WASHINGTON — The U.S. economic recovery hasn't felt much like one even for people who managed to find new jobs after being laid off. Most of them have had to settle for less pay.
Only 56 percent of Americans laid off from January 2009 through December 2011 had found jobs by the start of this year, the Labor Department said Friday. More than half of them took jobs with lower pay. One-third took pay cuts of 20 percent or more.
The figures would be even lower if people who could find only part-time jobs were included in the total.
The report provides an illustration of the job market's persistent weakness well after the Great Recession officially ended in June 2009. It also documents that while the economy has added nearly 3 million jobs since the recovery began, many pay less than those that were lost.
And it points to the challenge for President Barack Obama, who's seeking re-election with unemployment at 8.3 percent. No president since World War II has faced re-election with unemployment above 8 percent. It was 7.8 percent when Gerald Ford lost to Jimmy Carter in 1976.

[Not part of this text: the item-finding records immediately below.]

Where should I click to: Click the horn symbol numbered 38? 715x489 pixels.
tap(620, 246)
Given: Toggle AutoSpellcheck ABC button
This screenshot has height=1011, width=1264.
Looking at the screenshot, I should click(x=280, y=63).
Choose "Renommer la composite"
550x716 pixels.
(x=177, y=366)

Laid-off workers always have a harder time finding new jobs than do people who quit. But since the government began tracking such data in 1984, people who lost jobs in a recovery haven't had it as hard as they did in the one that began three years ago.
And the pay cuts in their new jobs usually aren't so deep.
For example, in 2003-2005, a period that included a slow recovery, nearly 70 percent of those who were laid off found jobs. More than half who found full-time work in that time did so at equal or higher pay.
The government compiles data on laid-off workers every two years. The report covers only people who had worked at least three years in the same job before being laid off. In doing so, it focuses on those who had stable careers before they lost work.
They are people like Andrew McMenemy, who used to make $80,000 a year as a computer systems administrator at a software firm. He was among the 80 percent of the firm laid off in March 2010.
Now, he makes $9.15 an hour, providing tech support for Apple. The job offers no benefits. He works from home in East Stroudsburg, Pa., where he lives with his father.
"I'm going to be 53; I have to live at home with my father," McMenemy said. "I made more when I worked in high school."
About 6.1 million people with at least three years on the job were laid off in the three years ending in 2011, the government's report said. That's down from 6.9 million in the previous report, which covered the 2007-2009 period. But it's still the second-highest total since 1984.
Though the proportion of laid-off workers finding jobs has improved since the 2007-2009 period, "by no means are they back to a normal level for a recovery," said Henry Farber, an economics professor at Princeton University.
Compared with most other recoveries, "this is really bad," said Dean Baker, an economist and co-director of the Center for Economic Policy Research, a liberal think tank.
Baker noted that only 15 percent of those laid off in 2009 through 2011 have found new jobs with equal or higher pay. That compares with 25 percent in the three years before the recession.
"You were much more likely to be re-employed in 2007 at the same or higher wage than now," he said.
An Associated Press analysis this month documented that by just about every measure, this economic recovery is the feeblest since the Great Depression. The weakness goes well beyond high unemployment. Economic growth has never been weaker in a postwar recovery. Consumer spending has never been so slack. And even for people who have jobs, paychecks have fallen behind inflation.
The Labor Department report Friday showed that men were more likely than women to regain jobs after a layoff. Male-dominated fields, such as manufacturing and mining, have experienced some of the strongest job gains. By contrast, hiring has been below average in some occupations with mostly female workers, such as office and administrative support.
That would come as no surprise to Kim Pinto, who lost her job in November 2009 as an executive assistant and office manager at a commercial interior design firm. Pinto, 50, who lives in Plymouth, Mass., was unemployed for nearly two years before landing a job as a sales person at a furniture store in July 2011.
Her new job pays roughly half the $52,000 she earned at her former job. The new one offers health insurance. But she can't afford the premium.
Pinto considered the sales job a "life raft" until she could find something better. She's still looking, and the competition is fierce. She applied for an administrative position at a local police station. There were 186 applicants, she was told.
"I've always worked a full-time job with benefits," Pinto said. "It's almost like that's a thing of the past. It really erodes your self-esteem."